Goal of the exercise
Please rewrite these rows with "Screen dimensions" replaced by "Display size", changing nothing else, and leave the pictures out.

Given records
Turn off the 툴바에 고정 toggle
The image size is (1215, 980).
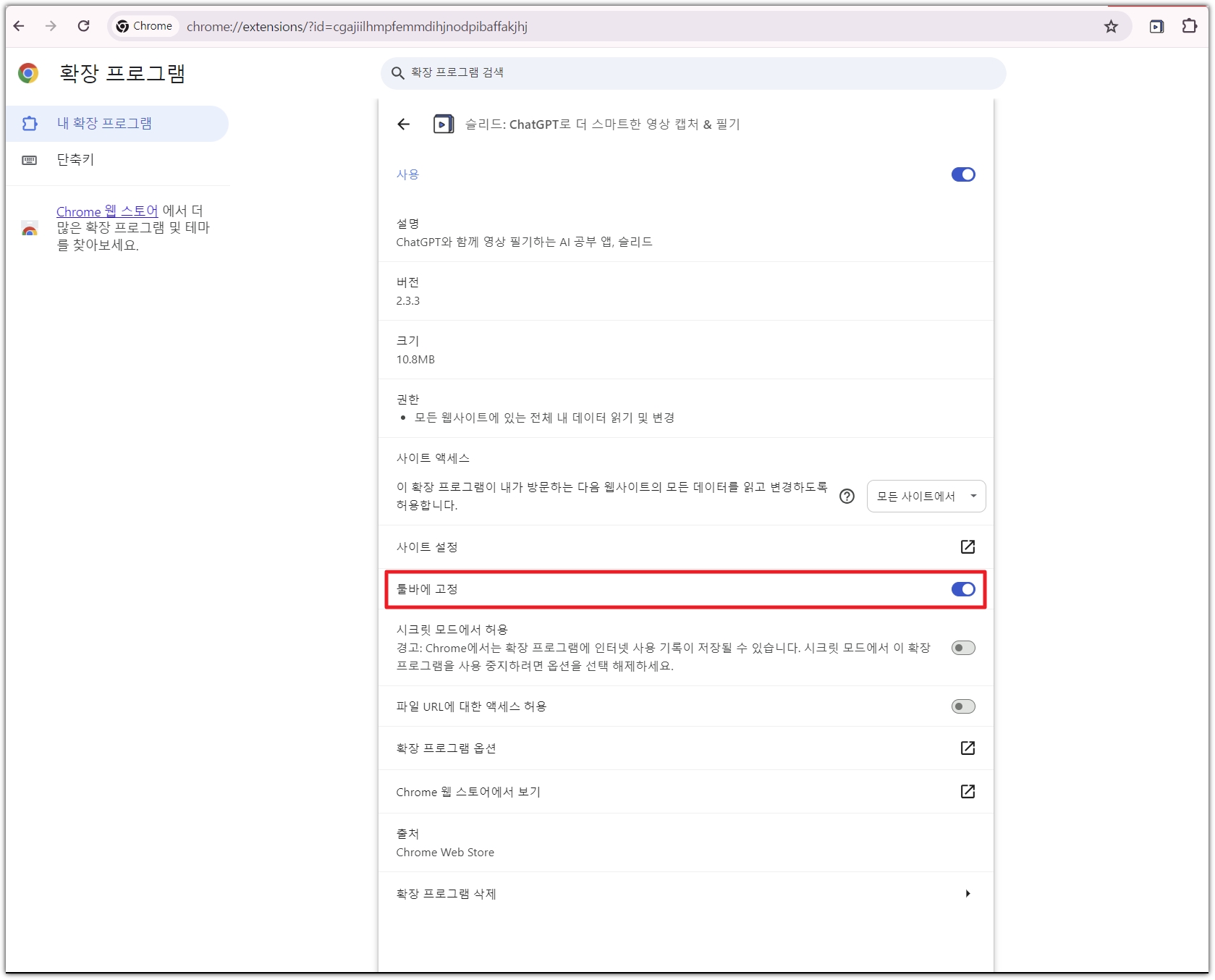(x=962, y=589)
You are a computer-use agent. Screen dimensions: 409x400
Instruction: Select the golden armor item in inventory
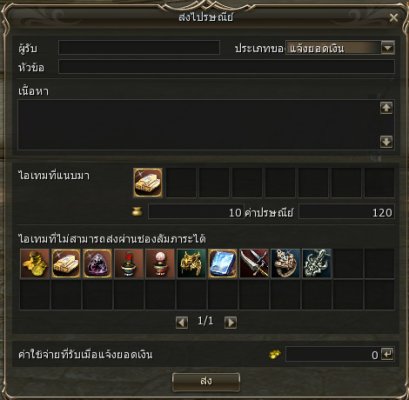tap(191, 263)
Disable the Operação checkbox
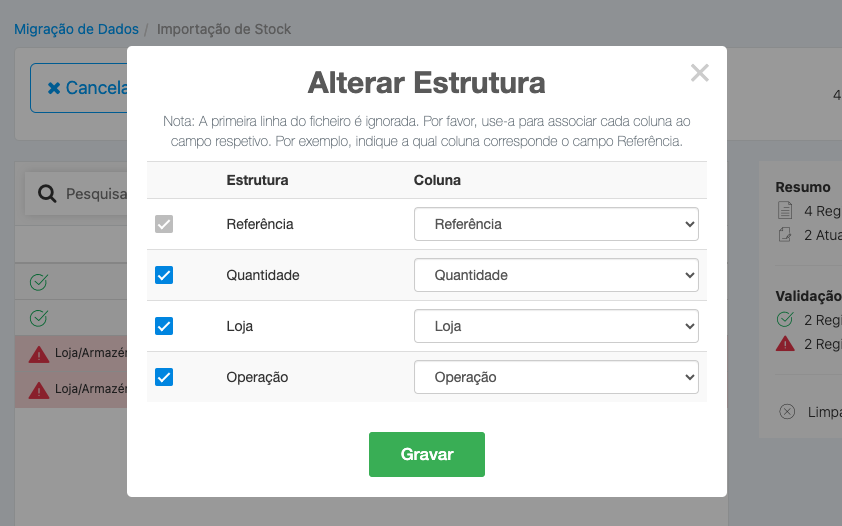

Exercise response
Turn off the 툴바에 고정 toggle
The image size is (1215, 980).
(x=962, y=589)
You are a computer-use agent. Display size: 409x400
Instruction: Select the golden armor item in inventory
tap(191, 263)
Disable the Operação checkbox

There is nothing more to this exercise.